What you will do => Retype the data that follows with no alterations, please.

### Given records ###

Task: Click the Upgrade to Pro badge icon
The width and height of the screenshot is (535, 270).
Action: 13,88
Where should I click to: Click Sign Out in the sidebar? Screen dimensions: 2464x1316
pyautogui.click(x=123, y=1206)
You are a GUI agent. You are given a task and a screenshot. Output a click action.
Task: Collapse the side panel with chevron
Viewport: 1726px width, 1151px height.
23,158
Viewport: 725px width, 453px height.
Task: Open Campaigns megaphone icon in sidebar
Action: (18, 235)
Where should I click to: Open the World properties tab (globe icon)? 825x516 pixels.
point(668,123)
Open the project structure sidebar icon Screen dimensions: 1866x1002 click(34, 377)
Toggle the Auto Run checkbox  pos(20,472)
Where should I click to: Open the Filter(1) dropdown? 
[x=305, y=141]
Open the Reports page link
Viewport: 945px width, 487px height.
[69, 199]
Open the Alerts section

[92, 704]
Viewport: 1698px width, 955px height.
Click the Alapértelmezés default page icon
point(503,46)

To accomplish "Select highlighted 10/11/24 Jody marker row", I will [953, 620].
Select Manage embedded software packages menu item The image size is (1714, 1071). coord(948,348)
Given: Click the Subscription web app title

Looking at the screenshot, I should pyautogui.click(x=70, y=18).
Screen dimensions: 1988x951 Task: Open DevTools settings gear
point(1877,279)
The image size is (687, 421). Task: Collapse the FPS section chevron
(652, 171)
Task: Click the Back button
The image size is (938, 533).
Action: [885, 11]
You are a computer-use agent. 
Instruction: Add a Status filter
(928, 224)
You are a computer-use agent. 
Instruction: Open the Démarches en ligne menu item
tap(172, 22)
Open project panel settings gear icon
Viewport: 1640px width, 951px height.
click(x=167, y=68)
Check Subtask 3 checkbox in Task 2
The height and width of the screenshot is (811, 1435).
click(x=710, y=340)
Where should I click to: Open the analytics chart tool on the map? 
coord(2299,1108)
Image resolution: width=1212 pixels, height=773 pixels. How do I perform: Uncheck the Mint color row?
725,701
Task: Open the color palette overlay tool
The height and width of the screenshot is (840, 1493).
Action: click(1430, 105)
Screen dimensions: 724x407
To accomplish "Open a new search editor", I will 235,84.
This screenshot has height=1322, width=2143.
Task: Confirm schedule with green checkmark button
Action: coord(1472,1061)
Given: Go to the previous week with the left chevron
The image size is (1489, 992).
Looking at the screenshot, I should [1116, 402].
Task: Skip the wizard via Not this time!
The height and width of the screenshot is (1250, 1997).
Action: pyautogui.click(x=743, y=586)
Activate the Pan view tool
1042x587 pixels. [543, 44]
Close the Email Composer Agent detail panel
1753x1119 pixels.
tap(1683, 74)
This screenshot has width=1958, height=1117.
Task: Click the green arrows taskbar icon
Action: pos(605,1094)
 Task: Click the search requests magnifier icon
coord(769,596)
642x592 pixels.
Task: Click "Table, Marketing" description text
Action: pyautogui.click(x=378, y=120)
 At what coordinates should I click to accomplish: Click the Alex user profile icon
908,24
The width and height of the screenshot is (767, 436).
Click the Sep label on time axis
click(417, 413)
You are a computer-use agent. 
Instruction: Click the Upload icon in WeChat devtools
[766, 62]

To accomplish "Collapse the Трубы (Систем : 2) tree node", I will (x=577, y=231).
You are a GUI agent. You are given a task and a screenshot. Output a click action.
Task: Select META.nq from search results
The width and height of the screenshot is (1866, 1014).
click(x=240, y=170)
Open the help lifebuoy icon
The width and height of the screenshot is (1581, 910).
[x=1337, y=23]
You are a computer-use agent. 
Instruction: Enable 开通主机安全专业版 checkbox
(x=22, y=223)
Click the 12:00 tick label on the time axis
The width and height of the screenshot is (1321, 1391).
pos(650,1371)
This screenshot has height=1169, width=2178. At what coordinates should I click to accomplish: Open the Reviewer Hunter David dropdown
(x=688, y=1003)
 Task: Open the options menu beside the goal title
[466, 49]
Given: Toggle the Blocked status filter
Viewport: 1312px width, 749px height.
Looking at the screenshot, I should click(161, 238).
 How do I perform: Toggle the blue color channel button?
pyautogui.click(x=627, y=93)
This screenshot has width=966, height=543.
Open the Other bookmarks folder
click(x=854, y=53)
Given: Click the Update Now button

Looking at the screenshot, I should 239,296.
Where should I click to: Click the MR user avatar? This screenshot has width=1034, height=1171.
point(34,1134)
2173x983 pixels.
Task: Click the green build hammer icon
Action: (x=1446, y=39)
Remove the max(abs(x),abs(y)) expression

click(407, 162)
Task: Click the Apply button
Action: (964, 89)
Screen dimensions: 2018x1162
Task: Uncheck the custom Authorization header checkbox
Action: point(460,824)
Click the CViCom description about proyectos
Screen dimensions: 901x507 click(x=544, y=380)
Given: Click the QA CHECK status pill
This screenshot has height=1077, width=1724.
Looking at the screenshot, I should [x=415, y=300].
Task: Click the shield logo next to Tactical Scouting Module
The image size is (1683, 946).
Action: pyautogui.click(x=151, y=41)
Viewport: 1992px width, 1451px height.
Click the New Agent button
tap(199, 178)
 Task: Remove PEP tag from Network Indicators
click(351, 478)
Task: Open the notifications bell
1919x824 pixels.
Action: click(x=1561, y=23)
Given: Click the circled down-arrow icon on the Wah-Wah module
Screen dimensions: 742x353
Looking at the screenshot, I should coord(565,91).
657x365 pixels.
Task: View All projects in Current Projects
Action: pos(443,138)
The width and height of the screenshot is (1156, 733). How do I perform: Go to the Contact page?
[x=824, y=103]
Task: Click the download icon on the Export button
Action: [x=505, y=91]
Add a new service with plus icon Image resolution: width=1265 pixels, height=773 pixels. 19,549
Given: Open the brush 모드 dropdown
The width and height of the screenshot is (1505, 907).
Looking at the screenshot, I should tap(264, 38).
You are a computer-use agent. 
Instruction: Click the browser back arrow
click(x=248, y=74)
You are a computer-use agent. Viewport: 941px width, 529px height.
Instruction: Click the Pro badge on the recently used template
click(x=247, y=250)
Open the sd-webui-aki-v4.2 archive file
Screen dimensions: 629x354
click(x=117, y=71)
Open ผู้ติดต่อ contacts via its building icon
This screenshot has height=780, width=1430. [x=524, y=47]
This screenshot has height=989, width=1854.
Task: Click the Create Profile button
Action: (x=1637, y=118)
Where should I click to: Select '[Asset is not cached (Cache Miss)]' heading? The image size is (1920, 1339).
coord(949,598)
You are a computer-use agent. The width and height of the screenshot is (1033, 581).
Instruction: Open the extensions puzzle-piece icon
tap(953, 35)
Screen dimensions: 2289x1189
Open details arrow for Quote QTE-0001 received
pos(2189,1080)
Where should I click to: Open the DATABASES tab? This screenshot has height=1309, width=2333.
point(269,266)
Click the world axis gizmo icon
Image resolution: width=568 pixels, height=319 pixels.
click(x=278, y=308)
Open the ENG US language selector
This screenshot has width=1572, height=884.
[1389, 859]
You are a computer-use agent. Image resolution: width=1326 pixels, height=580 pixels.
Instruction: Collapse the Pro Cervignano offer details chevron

###

Response area =>
Task: Click the Upgrade to Pro badge icon
The width and height of the screenshot is (535, 270).
Action: 13,88
Where should I click to: Click Sign Out in the sidebar? Screen dimensions: 2464x1316
pyautogui.click(x=123, y=1206)
You are a GUI agent. You are given a task and a screenshot. Output a click action.
Task: Collapse the side panel with chevron
Viewport: 1726px width, 1151px height.
23,158
Viewport: 725px width, 453px height.
Task: Open Campaigns megaphone icon in sidebar
Action: (18, 235)
Where should I click to: Open the World properties tab (globe icon)? 825x516 pixels.
point(668,123)
Open the project structure sidebar icon Screen dimensions: 1866x1002 click(34, 377)
Toggle the Auto Run checkbox  pos(20,472)
Where should I click to: Open the Filter(1) dropdown? 
[x=305, y=141]
Open the Reports page link
Viewport: 945px width, 487px height.
[69, 199]
Open the Alerts section

[92, 704]
Viewport: 1698px width, 955px height.
Click the Alapértelmezés default page icon
point(503,46)

To accomplish "Select highlighted 10/11/24 Jody marker row", I will [953, 620].
Select Manage embedded software packages menu item The image size is (1714, 1071). coord(948,348)
Given: Click the Subscription web app title

Looking at the screenshot, I should pyautogui.click(x=70, y=18).
Screen dimensions: 1988x951 Task: Open DevTools settings gear
point(1877,279)
The image size is (687, 421). Task: Collapse the FPS section chevron
(652, 171)
Task: Click the Back button
The image size is (938, 533).
Action: [885, 11]
You are a computer-use agent. 
Instruction: Add a Status filter
(928, 224)
You are a computer-use agent. 
Instruction: Open the Démarches en ligne menu item
tap(172, 22)
Open project panel settings gear icon
Viewport: 1640px width, 951px height.
click(x=167, y=68)
Check Subtask 3 checkbox in Task 2
The height and width of the screenshot is (811, 1435).
click(x=710, y=340)
Where should I click to: Open the analytics chart tool on the map? 
coord(2299,1108)
Image resolution: width=1212 pixels, height=773 pixels. How do I perform: Uncheck the Mint color row?
725,701
Task: Open the color palette overlay tool
The height and width of the screenshot is (840, 1493).
Action: click(1430, 105)
Screen dimensions: 724x407
To accomplish "Open a new search editor", I will 235,84.
This screenshot has height=1322, width=2143.
Task: Confirm schedule with green checkmark button
Action: coord(1472,1061)
Given: Go to the previous week with the left chevron
The image size is (1489, 992).
Looking at the screenshot, I should [1116, 402].
Task: Skip the wizard via Not this time!
The height and width of the screenshot is (1250, 1997).
Action: pyautogui.click(x=743, y=586)
Activate the Pan view tool
1042x587 pixels. [543, 44]
Close the Email Composer Agent detail panel
1753x1119 pixels.
tap(1683, 74)
This screenshot has width=1958, height=1117.
Task: Click the green arrows taskbar icon
Action: pos(605,1094)
 Task: Click the search requests magnifier icon
coord(769,596)
642x592 pixels.
Task: Click "Table, Marketing" description text
Action: pyautogui.click(x=378, y=120)
 At what coordinates should I click to accomplish: Click the Alex user profile icon
908,24
The width and height of the screenshot is (767, 436).
Click the Sep label on time axis
click(417, 413)
You are a computer-use agent. 
Instruction: Click the Upload icon in WeChat devtools
[766, 62]

To accomplish "Collapse the Трубы (Систем : 2) tree node", I will (x=577, y=231).
You are a GUI agent. You are given a task and a screenshot. Output a click action.
Task: Select META.nq from search results
The width and height of the screenshot is (1866, 1014).
click(x=240, y=170)
Open the help lifebuoy icon
The width and height of the screenshot is (1581, 910).
[x=1337, y=23]
You are a computer-use agent. 
Instruction: Enable 开通主机安全专业版 checkbox
(x=22, y=223)
Click the 12:00 tick label on the time axis
The width and height of the screenshot is (1321, 1391).
pos(650,1371)
This screenshot has height=1169, width=2178. At what coordinates should I click to accomplish: Open the Reviewer Hunter David dropdown
(x=688, y=1003)
 Task: Open the options menu beside the goal title
[466, 49]
Given: Toggle the Blocked status filter
Viewport: 1312px width, 749px height.
Looking at the screenshot, I should click(161, 238).
 How do I perform: Toggle the blue color channel button?
pyautogui.click(x=627, y=93)
This screenshot has width=966, height=543.
Open the Other bookmarks folder
click(x=854, y=53)
Given: Click the Update Now button

Looking at the screenshot, I should 239,296.
Where should I click to: Click the MR user avatar? This screenshot has width=1034, height=1171.
point(34,1134)
2173x983 pixels.
Task: Click the green build hammer icon
Action: (x=1446, y=39)
Remove the max(abs(x),abs(y)) expression

click(407, 162)
Task: Click the Apply button
Action: (964, 89)
Screen dimensions: 2018x1162
Task: Uncheck the custom Authorization header checkbox
Action: point(460,824)
Click the CViCom description about proyectos
Screen dimensions: 901x507 click(x=544, y=380)
Given: Click the QA CHECK status pill
This screenshot has height=1077, width=1724.
Looking at the screenshot, I should [x=415, y=300].
Task: Click the shield logo next to Tactical Scouting Module
The image size is (1683, 946).
Action: pyautogui.click(x=151, y=41)
Viewport: 1992px width, 1451px height.
Click the New Agent button
tap(199, 178)
 Task: Remove PEP tag from Network Indicators
click(351, 478)
Task: Open the notifications bell
1919x824 pixels.
Action: click(x=1561, y=23)
Given: Click the circled down-arrow icon on the Wah-Wah module
Screen dimensions: 742x353
Looking at the screenshot, I should coord(565,91).
657x365 pixels.
Task: View All projects in Current Projects
Action: pos(443,138)
The width and height of the screenshot is (1156, 733). How do I perform: Go to the Contact page?
[x=824, y=103]
Task: Click the download icon on the Export button
Action: [x=505, y=91]
Add a new service with plus icon Image resolution: width=1265 pixels, height=773 pixels. 19,549
Given: Open the brush 모드 dropdown
The width and height of the screenshot is (1505, 907).
Looking at the screenshot, I should tap(264, 38).
You are a computer-use agent. 
Instruction: Click the browser back arrow
click(x=248, y=74)
You are a computer-use agent. Viewport: 941px width, 529px height.
Instruction: Click the Pro badge on the recently used template
click(x=247, y=250)
Open the sd-webui-aki-v4.2 archive file
Screen dimensions: 629x354
click(x=117, y=71)
Open ผู้ติดต่อ contacts via its building icon
This screenshot has height=780, width=1430. [x=524, y=47]
This screenshot has height=989, width=1854.
Task: Click the Create Profile button
Action: (x=1637, y=118)
Where should I click to: Select '[Asset is not cached (Cache Miss)]' heading? The image size is (1920, 1339).
coord(949,598)
You are a computer-use agent. The width and height of the screenshot is (1033, 581).
Instruction: Open the extensions puzzle-piece icon
tap(953, 35)
Screen dimensions: 2289x1189
Open details arrow for Quote QTE-0001 received
pos(2189,1080)
Where should I click to: Open the DATABASES tab? This screenshot has height=1309, width=2333.
point(269,266)
Click the world axis gizmo icon
Image resolution: width=568 pixels, height=319 pixels.
click(x=278, y=308)
Open the ENG US language selector
This screenshot has width=1572, height=884.
[1389, 859]
You are a computer-use agent. Image resolution: width=1326 pixels, height=580 pixels.
Instruction: Collapse the Pro Cervignano offer details chevron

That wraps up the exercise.